Andres Manuel Lopez Obrador, who campaigned as an anti-establishment candidate who would prioritize nationalist concerns above all else, will become the president of Mexico on Saturday. His party, which was founded only in 2014, is the first non-mainstream party to win an election since 1934, when the modern political system was established. And it did so by a considerable margin. Lopez Obrador won 30.1 million votes (53 percent) in July’s election, more than double the number of votes received by the second-place candidate. By August, he had a 64.6 percent approval rating, according to an El Universal survey, though it has slipped since then to 55.6 percent. In line with his populist message, Lopez Obrador has relied heavily on public consent to validate his platform and policies. Last weekend, for example, the incoming government held a referendum on the top ten projects it will focus on – which include everything from infrastructure to pensions and employment.
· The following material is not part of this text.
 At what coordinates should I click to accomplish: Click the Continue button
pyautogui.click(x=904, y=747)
At least 89 percent of voters cast a ballot in favor of each of the projects, though turnout was very low, with less than 1 million people participating in the referendum.

But regardless of what Lopez Obrador hopes to achieve while in office, he will face certain unavoidable constraints once he’s inaugurated – as all political leaders do. Domestically, he will need to satisfy his base, at least to some degree, while balancing the views and wishes of other segments of the population. His most challenging constraints, however, will be in dealing with the United States. The asymmetrical relationship between the two countries will limit Mexico’s ability to ignore Washington’s wishes and chart its own path. This will be most apparent in two issues: trade and immigration. Both are pivotal to Mexico’s national interests and go beyond party politics – which explains why Lopez Obrador has been closely collaborating with the current administration in both areas since July. They’re also inextricably intertwined with Lopez Obrador’s campaign promise to stimulate the country’s economy.
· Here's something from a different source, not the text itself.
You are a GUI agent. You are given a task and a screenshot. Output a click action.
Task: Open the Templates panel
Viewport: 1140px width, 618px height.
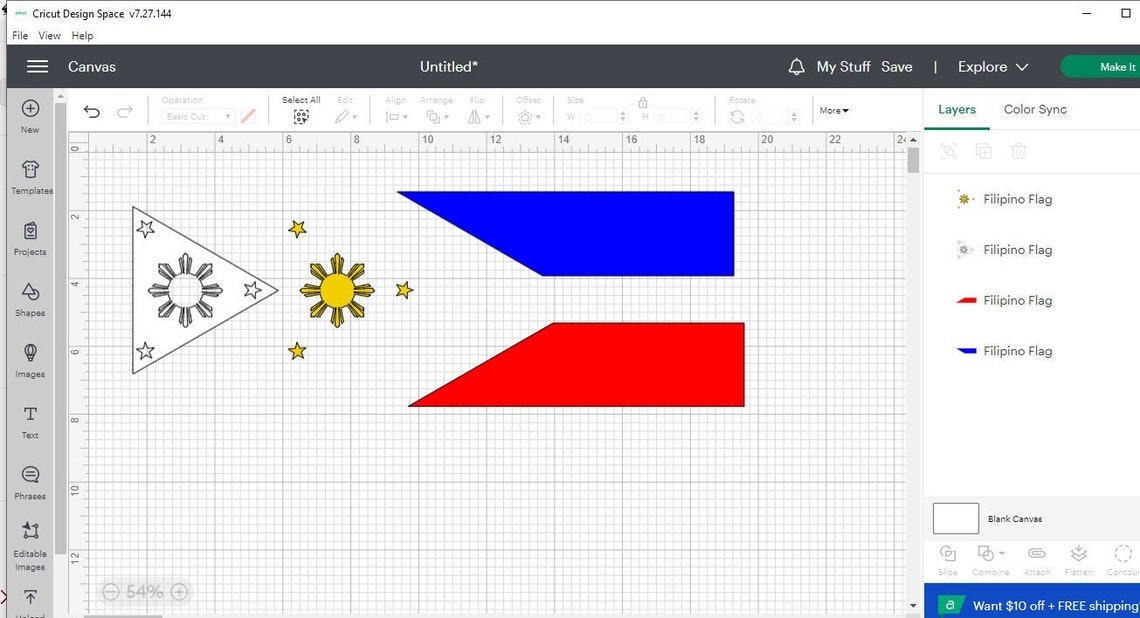pyautogui.click(x=30, y=177)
On trade, Lopez Obrador will have a lot of work to do during his first year in office to ensure that the United States-Mexico-Canada Agreement is ratified and implemented in such a way that meets Mexico’s interests. The final draft of the deal was agreed to on Sept. 30, but the U.S., Mexico and Canada are supposed to officially sign the agreement on Nov. 30. (The legislatures of all three countries will then need to ratify it, which could take several months or longer.) The two-month delay was supposed to give each country time to meet certain preconditions – which are not stated in the agreement itself – before all three would officially agree to the treaty. But in some cases, that hasn’t happened. Mexico and Canada said they wanted exemptions from U.S. steel and aluminum tariffs before signing the deal. They didn’t get them, but U.S. companies with operations in Canada and Mexico are still lobbying for the wavers. Another precondition – this one demanded by Democrats in the U.S. Congress – was that Mexico pass a series of labor reforms, which it has so far failed to do. (It has said it will approve these reforms by Jan. 1.)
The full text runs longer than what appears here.